When a web page loads, JAWS and NVDA need to go through every element on the page to create a virtual buffer. If they were to use IAccessible2 only through IPC, then they’d have to send many, many messages back and forth between the screen reader and browser processes; and, even as fast as computers are, that’s relatively slow. But with code injection, some of the screen reader’s code can run directly inside the browser, gather all the information it needs for a virtual buffer (which requires some complex logic specific to the screen reader), then communicate back to the main screen reader process at the end.

However, “Apple and Google operating systems don’t allow code injection. Windows-based Firefox and Chrome increasingly keep their doors locked while continuing to give assistive technology a pass. [Code injection’s] days are numbered.”. There is little incentive for screen reader developers to migrate all of their code from low level hooks to IPCs, especially as this can cause significant slowdown. Neill suggests the developers may need help from browser developers or Microsoft.

As for the current state of play, taken more or less verbatim from the article:

  • Windows screen readers rely on MSAA, as well as a few other Windows APIs, in older areas of Windows like the desktop and taskbar, while UI Automation provides access to components added since Windows 8.
  • JAWS and NVDA use IAccessible2 in Chrome, Firefox, and Chromium-based Edge. They additionally use ISimpleDOM when they need information not able to be plucked from the accessibility tree. These are code libraries incorporated into the browsers, not Windows.
  • Both Firefox and Chrome have more or less ignored UI Automation for all this time. The Edge accessibility team have contributed their UIA implementation to Chromium, but it’s still not turned on by default in Chrome.
  • Microsoft incorporated a bridge that allows ATs that rely on UIA in web browsers (Narrator) to communicate with applications that use IAccessible2 (Chrome and Firefox). This bridge continues to interact with ATs solely through IPC but injects its code into the browser whenever possible for the performance boost. This is what’s happening under the hood when using Narrator in those browsers. On the other hand, Narrator predictably uses UIA in Microsoft Edge.
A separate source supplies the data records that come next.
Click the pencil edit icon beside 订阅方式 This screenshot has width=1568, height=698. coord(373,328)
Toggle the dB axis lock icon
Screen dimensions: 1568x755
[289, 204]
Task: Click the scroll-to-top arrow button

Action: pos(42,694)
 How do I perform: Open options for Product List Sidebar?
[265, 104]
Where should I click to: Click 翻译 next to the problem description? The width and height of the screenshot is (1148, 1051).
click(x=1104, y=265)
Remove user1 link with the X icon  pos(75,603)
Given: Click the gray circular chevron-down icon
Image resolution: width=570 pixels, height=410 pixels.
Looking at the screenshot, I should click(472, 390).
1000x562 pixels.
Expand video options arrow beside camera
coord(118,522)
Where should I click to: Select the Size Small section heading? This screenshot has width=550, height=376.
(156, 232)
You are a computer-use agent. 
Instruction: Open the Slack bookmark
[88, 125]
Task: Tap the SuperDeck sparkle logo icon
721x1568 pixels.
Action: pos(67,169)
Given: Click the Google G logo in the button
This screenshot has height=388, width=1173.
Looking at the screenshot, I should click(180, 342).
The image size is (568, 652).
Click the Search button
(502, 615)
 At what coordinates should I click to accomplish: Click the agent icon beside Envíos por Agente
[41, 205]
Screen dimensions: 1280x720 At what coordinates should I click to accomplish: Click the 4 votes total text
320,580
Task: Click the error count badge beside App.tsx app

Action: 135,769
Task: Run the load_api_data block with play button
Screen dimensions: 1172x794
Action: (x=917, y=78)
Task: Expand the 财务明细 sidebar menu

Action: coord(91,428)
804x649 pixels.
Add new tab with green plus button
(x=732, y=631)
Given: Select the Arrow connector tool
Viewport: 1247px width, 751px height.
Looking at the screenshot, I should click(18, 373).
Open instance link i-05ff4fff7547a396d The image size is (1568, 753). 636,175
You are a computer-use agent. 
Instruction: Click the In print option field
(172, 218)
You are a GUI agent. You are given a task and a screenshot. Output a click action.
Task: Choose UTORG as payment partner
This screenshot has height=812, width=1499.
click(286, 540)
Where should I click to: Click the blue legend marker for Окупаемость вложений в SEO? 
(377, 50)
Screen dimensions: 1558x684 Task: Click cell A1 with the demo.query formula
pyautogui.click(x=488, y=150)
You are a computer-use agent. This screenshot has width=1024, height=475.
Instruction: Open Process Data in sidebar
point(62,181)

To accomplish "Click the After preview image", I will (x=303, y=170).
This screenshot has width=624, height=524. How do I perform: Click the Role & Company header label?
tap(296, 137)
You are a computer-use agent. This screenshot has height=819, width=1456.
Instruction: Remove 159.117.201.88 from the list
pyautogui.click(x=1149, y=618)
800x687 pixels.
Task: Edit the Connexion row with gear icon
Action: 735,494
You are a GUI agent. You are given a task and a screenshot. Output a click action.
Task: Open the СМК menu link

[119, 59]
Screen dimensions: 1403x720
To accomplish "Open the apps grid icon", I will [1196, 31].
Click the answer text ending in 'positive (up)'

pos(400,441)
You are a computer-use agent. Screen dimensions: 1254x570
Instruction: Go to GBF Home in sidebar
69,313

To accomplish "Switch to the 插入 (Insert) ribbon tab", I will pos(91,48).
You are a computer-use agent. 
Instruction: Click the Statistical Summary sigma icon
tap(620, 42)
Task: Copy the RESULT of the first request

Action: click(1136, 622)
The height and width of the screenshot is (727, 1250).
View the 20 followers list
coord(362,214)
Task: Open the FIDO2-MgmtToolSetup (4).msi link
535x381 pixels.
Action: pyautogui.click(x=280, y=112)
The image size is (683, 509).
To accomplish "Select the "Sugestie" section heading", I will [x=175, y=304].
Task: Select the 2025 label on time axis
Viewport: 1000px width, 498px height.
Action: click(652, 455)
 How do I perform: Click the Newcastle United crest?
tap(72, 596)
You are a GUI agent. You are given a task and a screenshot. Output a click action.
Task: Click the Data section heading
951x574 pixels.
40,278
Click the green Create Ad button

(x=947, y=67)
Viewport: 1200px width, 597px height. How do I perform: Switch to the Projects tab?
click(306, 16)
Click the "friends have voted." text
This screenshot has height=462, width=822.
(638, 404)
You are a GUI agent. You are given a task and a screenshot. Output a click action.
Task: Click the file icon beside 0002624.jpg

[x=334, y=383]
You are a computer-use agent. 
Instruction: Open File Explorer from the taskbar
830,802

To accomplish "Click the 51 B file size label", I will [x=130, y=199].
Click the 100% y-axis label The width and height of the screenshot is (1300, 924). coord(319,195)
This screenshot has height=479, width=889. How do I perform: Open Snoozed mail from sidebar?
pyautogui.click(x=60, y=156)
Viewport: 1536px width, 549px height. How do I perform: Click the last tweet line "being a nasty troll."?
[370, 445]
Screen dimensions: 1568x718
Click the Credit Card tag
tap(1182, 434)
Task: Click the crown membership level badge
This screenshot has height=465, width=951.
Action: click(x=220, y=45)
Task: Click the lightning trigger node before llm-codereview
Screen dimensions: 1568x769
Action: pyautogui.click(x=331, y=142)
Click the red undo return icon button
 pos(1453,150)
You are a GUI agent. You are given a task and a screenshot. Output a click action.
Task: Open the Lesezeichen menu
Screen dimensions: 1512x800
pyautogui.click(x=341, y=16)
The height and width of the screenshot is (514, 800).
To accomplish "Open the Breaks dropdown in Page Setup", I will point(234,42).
Neill concludes “Mac, IOS, and Android all implement their platform APIs throughout their systems, including third-party browsers. If VoiceOver began to support IAccessible2 or UIA, other Mac and IOS browsers would be ready. What seems likely is that Windows will sooner or later fall in line with other operating systems by shutting down third-party code injection. Screen reader developers will then be forced to undertake the [work to replace hooks with IPCs], and everyone will indeed use the Windows platform API, the performance of which will by then very likely be up to the task”.